[Screenshot grounding data]
*-*-*

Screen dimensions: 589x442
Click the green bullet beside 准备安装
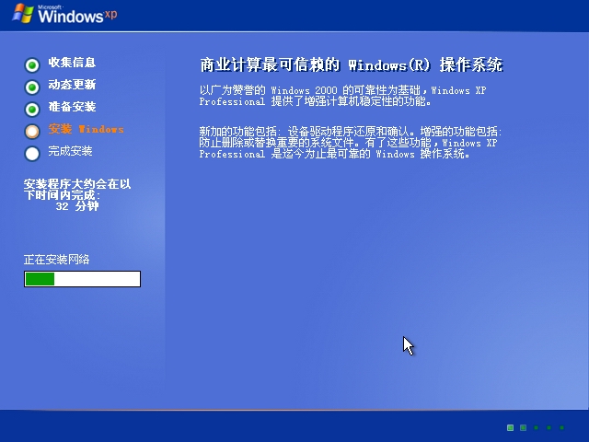click(32, 109)
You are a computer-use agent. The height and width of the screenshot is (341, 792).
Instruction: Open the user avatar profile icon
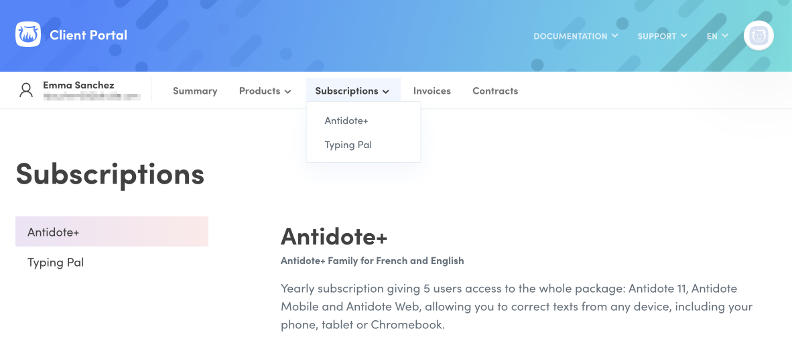pyautogui.click(x=758, y=36)
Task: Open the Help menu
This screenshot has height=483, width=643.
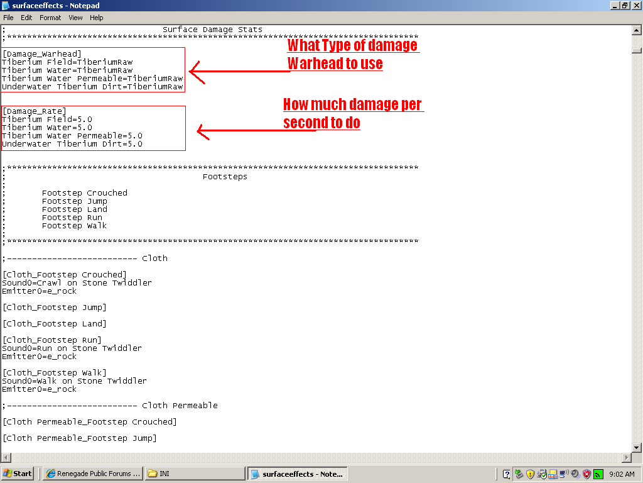Action: click(x=96, y=18)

*-*-*

→ **Exercise requirements**: This exercise calls for a verbatim output of the entries, pictures omitted.

→ **Task output**:
Screen dimensions: 589x442
Click the green bullet beside 准备安装
click(32, 109)
You are a computer-use agent. The height and width of the screenshot is (341, 792).
Instruction: Open the user avatar profile icon
pyautogui.click(x=758, y=36)
Task: Open the Help menu
This screenshot has height=483, width=643.
Action: click(x=96, y=18)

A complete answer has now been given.